Thursday April 3, 2003 Homily by Fr. Robert Altier Fourth Week of Lent
Reading (Exodus 32:7-14) Gospel (St. John 5:31-47)
In the readings
today, we hear about the people of Israel trading in their worship of God for
false worship, in something that was so exceedingly blatant as making a molten
calf and bowing down and worshiping it out in the desert. The calf, of course,
for the Egyptian people was one of their gods of travel; he was the god of the
desert. Also, he was a fertility god, and so he would provide rain for food and
things like that. So one could understand, coming out of the background that
they were in, why they would worship a golden calf. Whereas, for us, to think
of bowing down before an image of a cow sounds pretty stupid, but for them it
would make some sense from where they came out of. But the fact is that they
had given up on God and went to worship a piece of metal.
In a much more
subtle form in the Gospel, we see Our Lord chastising the people because they
do not believe in Him. And more than not believing in Him, they do not believe
in the Father nor do they believe in Moses. The point is that the people in the
Old Testament did not really believe in Moses and so they made a golden calf;
of course, they did not believe in God either in doing that. Now He is saying,
“You are doing the exact same thing. It’s just that you’re not making an image
of metal and bowing down before it, but what you’re doing is denying God and
you’re making yourselves into god.” He says to them, “How can you believe, when
you accept praise from one another but do not accept the praise that comes from
the only God?” And so He is pointing
out to them that what they have done is to make themselves into little gods. He
points out several times in this reading that John gave testimony on His
behalf, the Father gives testimony on His behalf, Moses gives testimony on His
behalf, but they do not listen to any of it. They listen to human testimony,
but not to anything else.
Once again, what
they have done is to take the very Scriptures that they claim they would find
salvation in and they have denied what they [the Scriptures] say. It is not
that they denied it outright. They would say right along, “Moses promised a
prophet. God made these promises to us.” But when the promises are fulfilled,
they did not accept them. And so that is what Our Lord is pointing out: “Just
as when Moses went up the mountain and he was there for forty days and forty
nights and the people thought that he had died and started to panic and made
this golden calf, so now after all these years, God has fulfilled His promises
and you do not want to believe. You have traded in the glory of God for
something which is entirely false.” Not in worshiping an image of gold, not
worshiping an image of a bull that eats grass, but this time trading it in for
an image which is the self – which is an even worse idolatry than bowing down
before an image of gold that they themselves had made.
That is the
condemnation Our Lord is putting upon these people. And all we can do is look
at our own selves and ask, “What would He say to us today? Would He suggest
that we are doing a whole lot different?” We claim to believe in Jesus and yet
what do we do with His Word? Do we believe what it is that He said? Do we put
it into practice? Do we have our focus on Him? Are we seeking Him in our
prayer? Are we seeking Him in our lives and in the way that we live? Or are we
more focused on the self? Most Americans, we have to admit, are the biggest
idolaters with regard to self that there probably has been in any other
generation. We are very much caught up into ourselves in this society – and
very little caught up into Jesus Christ. And that is where our trouble comes.

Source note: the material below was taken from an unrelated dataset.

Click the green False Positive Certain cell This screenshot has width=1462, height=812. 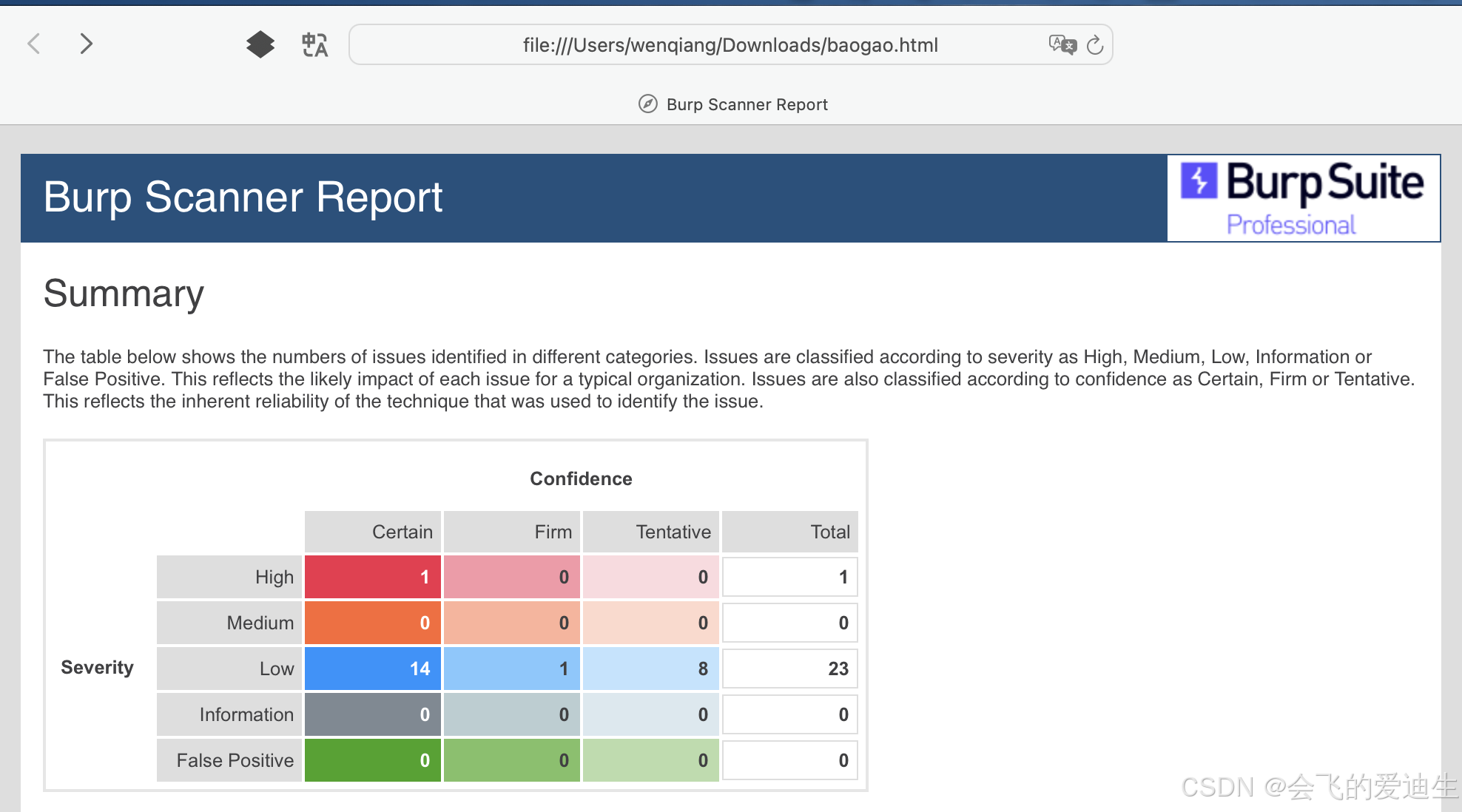(x=372, y=760)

So the Lord, in speaking this way to the people of Israel, convicts us as well
if we fall into this same sort of problem. It is a very subtle form of idolatry
rather than the blatant form that the people did out in the desert – but in
that subtlety, it is a far worse form.
So, again, we need
to get the focus off the self and we need to put the focus on Jesus Christ. He
alone is the One to Whom we can look to be saved. We are not going to be able
to save ourselves; we have no hope in ourselves. Our only hope is in Him and
that is how we have to live. He came into this world, sent by the Father. He
has the Father’s testimony; He has the testimony of Moses; He has the testimony
of John the Baptist; He has the testimony of every saint that has lived. So we
are without excuse. If the people of His own time were without excuse, we have
even less excuse. We need to put our focus where it belongs. We need to get it
off ourselves and we need to put it on Jesus.
* This text was
transcribed from the audio recording of a homily by Father Robert Altier with minimal editing.